Right now the only cost effective available solution for using a TB interface was the Akitio Thunder2, that require a DIY mod to power a GPU since his power output is limited to 25w. His TB3 successor still need to be presented, hoping for another standard eGPU solution.
About DIY need to be said with the right laptop it's not all this fuss: I did just purchase a commercial adapter from Bplus, connected my GPU, connected to laptop, powered the adapter, booted laptop, loaded drivers, stop. The eGPU forum on Techinferno is really kind to help and developed also a specific sw to solve common problems.
I did not read the other replies to this thread, but here is my system:
I have a MSI Dominator with 32GB ram, gen 6 - 8 core i7 2.90ghz processor, Nvidia GTX Geforce 980m with 8gb nvram and a 512GB SSD HD with an addition 3TB RAID array.

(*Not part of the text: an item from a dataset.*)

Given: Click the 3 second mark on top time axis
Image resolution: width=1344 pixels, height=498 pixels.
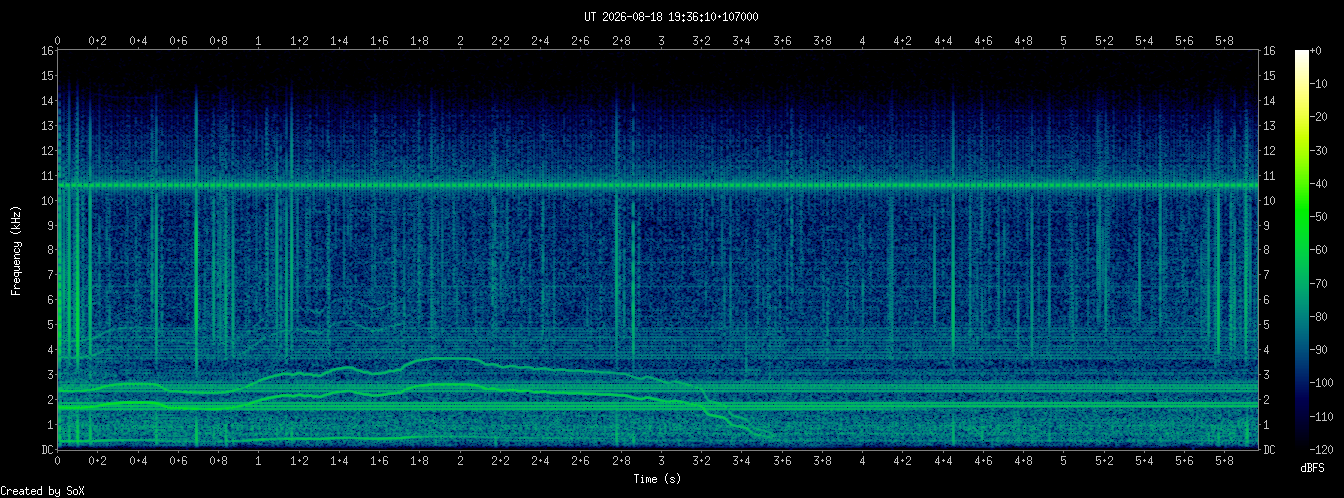Looking at the screenshot, I should (x=661, y=41).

The audio on this baby is unreal good.
This one all decked out: http://www.newegg.com/Product/Product.aspx?Item=N82E16834154034
It runs Hitfilm 4 Pro like a champ, as well as any video editing, audio editing, compositing, 2D and 3D animation and game playing I can throw at it. Pretty much the highest end laptop I have ever seen and worth EVERY penny. Rendering time is so small as to be faster than realtime.
I'm definitely going to wait until the eGPU is a thing, like that Razer Core. I can't stress enough that it's not important to be quick with your replies, there are months left!

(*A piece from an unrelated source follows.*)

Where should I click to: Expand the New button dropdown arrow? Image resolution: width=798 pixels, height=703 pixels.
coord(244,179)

Honestly guys, I'm concidering getting a desktop + a cheap laptop for light editing, and do the effects and stuff at home. To me, the performance hit for my money at this price range is too big. It feels like either getting money worth low end or go all out, at least until the external GPU solution comes out!
"Honestly guys, I'm concidering getting a desktop + a cheap laptop for light editing, "
That's exactly what I do. I would never criticize anybody for getting a monster laptop and I've even done it myself in the past but these days I go cheap on the laptop and save the heavy duty stuff for a desktop at home.